◆ Task directions
In the data below, how many lines contain the word "will"? Answer with the number alone.

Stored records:

________

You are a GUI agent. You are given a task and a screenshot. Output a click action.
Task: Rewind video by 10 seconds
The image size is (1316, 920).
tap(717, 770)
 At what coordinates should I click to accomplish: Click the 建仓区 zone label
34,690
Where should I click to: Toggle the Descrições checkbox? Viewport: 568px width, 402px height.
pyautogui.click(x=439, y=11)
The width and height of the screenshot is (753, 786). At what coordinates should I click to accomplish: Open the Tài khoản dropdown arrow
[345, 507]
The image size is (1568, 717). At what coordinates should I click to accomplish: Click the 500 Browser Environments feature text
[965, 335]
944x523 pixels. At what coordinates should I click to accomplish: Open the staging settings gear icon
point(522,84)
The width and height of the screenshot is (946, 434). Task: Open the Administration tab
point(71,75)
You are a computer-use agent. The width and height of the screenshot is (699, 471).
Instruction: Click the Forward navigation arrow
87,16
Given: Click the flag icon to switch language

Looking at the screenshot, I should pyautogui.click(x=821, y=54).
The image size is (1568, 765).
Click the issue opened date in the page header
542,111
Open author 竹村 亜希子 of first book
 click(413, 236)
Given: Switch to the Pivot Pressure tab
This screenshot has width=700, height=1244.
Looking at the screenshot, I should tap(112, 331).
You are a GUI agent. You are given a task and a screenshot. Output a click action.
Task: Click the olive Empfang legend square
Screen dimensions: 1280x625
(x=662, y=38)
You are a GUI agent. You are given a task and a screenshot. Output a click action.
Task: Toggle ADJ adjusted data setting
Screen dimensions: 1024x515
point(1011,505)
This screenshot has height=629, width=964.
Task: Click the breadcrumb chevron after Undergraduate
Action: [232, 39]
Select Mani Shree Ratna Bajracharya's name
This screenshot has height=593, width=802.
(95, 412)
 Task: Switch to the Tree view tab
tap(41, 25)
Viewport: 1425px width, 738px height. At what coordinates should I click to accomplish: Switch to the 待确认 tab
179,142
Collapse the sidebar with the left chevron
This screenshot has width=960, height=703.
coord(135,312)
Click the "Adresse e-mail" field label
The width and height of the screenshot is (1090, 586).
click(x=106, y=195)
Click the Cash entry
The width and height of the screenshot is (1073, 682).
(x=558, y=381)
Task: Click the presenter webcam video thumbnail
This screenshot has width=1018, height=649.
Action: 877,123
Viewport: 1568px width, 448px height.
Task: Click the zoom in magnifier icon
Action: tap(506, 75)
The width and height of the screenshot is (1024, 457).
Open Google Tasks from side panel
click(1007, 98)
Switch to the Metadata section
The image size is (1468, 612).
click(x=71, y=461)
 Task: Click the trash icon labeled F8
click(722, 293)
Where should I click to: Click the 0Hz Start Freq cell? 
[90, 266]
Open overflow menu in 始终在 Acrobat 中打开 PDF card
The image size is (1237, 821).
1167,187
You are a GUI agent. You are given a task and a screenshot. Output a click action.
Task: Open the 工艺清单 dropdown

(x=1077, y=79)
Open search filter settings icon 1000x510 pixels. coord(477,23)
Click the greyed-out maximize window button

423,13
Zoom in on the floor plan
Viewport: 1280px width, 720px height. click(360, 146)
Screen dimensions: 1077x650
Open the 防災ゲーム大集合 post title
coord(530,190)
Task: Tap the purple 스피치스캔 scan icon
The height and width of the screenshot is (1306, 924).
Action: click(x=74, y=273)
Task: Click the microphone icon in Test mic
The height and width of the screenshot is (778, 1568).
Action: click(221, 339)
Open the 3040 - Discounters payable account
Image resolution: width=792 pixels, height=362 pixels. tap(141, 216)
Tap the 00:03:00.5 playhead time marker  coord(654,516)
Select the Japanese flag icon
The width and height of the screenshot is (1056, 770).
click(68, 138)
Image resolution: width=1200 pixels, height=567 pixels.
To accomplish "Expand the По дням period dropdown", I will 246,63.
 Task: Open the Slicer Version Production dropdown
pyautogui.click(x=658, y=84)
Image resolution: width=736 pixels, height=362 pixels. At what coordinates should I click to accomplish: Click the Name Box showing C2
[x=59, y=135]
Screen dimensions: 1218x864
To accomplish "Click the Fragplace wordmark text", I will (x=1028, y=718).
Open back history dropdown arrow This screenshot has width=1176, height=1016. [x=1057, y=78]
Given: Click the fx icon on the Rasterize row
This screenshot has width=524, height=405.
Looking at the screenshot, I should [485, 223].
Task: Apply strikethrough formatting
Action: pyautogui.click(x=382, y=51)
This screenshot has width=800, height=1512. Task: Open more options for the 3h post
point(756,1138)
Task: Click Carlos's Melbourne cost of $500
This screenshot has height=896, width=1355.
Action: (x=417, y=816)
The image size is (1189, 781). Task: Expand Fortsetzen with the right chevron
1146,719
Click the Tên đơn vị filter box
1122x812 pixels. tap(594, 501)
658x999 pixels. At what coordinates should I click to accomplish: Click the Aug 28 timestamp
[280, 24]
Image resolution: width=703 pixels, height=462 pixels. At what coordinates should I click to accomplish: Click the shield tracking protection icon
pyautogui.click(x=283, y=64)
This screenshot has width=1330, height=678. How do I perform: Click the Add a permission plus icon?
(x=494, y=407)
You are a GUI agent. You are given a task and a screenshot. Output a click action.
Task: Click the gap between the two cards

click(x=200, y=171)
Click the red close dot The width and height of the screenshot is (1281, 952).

________

◆ Problem solution
2